++++ PASSAGE ++++
Cu2ZnSnS4 is a direct bandgap p-type semiconductor with a high optical absorption coefficient of about 105 cm−1[14, 15]. Its elements are environmentally friendly and abundant in the earth's crust. As its bandgap is around 1.5 eV, it can absorb most of the visible light. It has been reported that Cu2ZnSnS4 possesses high photocorrosion resistance in air and aqueous solution [16]. Both of these superior properties of Cu2ZnSnS4 enrich its potential use in solar-energy-related applications.

In this work, we have fabricated the Cu2ZnSnS4 nanoparticle by a facile microwave fabrication method. The advantages of this method are the following: it is economical of time and cost effective. The crystal structure and surface morphology of the prepared Cu2ZnSnS4 nanoparticle were characterized. Moreover, the photocatalytic performance of the Cu2ZnSnS4 nanoparticle toward the degradation of methylene blue (MB) under visible light irradiation was also investigated. The Cu2ZnSnS4 nanoparticle showed noteworthy visible light photocatalytic ability.


The Cu2ZnSnS4 nanoparticle was synthesized by a facile microwave fabrication method. Cu(CH3COO)2 · H2O, Zn(CH3COO)2, Sn(CH3COO)2, and thiocarbamide with a molar ratio of 2:1:1:4 were employed as source materials. All the reagents were analytically pure and bought from Sinopharm Chemical Reagent Co., Ltd, Shanghai, China. Typically, 1.123 g of the source materials was dissolved in 20 mL ethylene glycol solution as precursor. Then the precursor was stirred gently and heated in a microwave reactor (MCR-3, Gongyi City Yuhua Instrument Co., Ltd, Gongyi City, China) at 180°C for 10 min. After the vacuum filtration and drying process, the Cu2ZnSnS4 nanoparticle sample was obtained.
++++ AVAILABLE RECORDS ++++
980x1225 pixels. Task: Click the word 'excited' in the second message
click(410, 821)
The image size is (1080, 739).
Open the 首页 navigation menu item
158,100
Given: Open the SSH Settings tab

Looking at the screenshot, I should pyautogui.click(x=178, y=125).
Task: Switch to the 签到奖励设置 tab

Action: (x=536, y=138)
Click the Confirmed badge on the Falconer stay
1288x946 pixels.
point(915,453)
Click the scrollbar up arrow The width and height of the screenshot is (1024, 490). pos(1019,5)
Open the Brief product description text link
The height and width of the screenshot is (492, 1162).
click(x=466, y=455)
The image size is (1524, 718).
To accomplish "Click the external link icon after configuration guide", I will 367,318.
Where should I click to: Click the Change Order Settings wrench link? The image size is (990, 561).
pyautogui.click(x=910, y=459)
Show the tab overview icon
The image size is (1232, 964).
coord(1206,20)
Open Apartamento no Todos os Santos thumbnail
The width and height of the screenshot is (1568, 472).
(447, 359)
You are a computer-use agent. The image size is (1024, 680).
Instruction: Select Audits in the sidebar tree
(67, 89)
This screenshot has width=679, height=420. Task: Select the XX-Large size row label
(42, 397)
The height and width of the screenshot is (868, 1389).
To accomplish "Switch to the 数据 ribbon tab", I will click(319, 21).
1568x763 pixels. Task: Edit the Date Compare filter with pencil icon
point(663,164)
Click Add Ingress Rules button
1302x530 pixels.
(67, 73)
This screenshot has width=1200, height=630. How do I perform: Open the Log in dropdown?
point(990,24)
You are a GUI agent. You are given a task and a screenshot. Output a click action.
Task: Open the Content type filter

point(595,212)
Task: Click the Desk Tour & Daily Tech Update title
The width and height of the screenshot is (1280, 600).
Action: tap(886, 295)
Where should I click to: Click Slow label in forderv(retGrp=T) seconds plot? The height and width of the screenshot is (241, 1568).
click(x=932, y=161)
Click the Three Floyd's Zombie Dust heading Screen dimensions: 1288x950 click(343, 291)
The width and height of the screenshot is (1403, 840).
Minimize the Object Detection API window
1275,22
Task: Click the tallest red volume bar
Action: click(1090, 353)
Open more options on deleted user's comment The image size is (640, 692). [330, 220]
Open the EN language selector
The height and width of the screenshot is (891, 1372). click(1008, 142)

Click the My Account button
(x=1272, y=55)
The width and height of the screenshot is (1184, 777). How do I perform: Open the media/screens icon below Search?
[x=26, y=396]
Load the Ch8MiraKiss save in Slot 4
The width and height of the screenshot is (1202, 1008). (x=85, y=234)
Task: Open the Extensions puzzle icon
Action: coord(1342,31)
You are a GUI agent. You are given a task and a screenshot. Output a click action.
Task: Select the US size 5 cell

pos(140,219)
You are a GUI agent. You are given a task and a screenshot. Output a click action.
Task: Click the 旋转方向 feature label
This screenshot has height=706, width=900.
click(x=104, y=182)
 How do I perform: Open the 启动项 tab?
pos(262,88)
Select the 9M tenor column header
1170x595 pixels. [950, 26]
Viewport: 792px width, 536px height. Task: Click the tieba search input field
++++
**PROBLEMS TO SOLVE**:
**a.** Rewrite the stretch of the Cu2ZnSnS4 passage from "Cu2ZnSnS4 is a" through "in solar-energy-related applications.", swapping "photocorrosion resistance" for "chemical stability".
**b.** Write out again only the records from the line containing "The image size is (1524, 718)." through the line containing "I will 367,318.", requests included, shifting every coordinate in the answers up by 8.

**IN RESPONSE**:
**a.**
Cu2ZnSnS4 is a direct bandgap p-type semiconductor with a high optical absorption coefficient of about 105 cm−1[14, 15]. Its elements are environmentally friendly and abundant in the earth's crust. As its bandgap is around 1.5 eV, it can absorb most of the visible light. It has been reported that Cu2ZnSnS4 possesses high chemical stability in air and aqueous solution [16]. Both of these superior properties of Cu2ZnSnS4 enrich its potential use in solar-energy-related applications.

**b.**
The image size is (1524, 718).
To accomplish "Click the external link icon after configuration guide", I will 375,326.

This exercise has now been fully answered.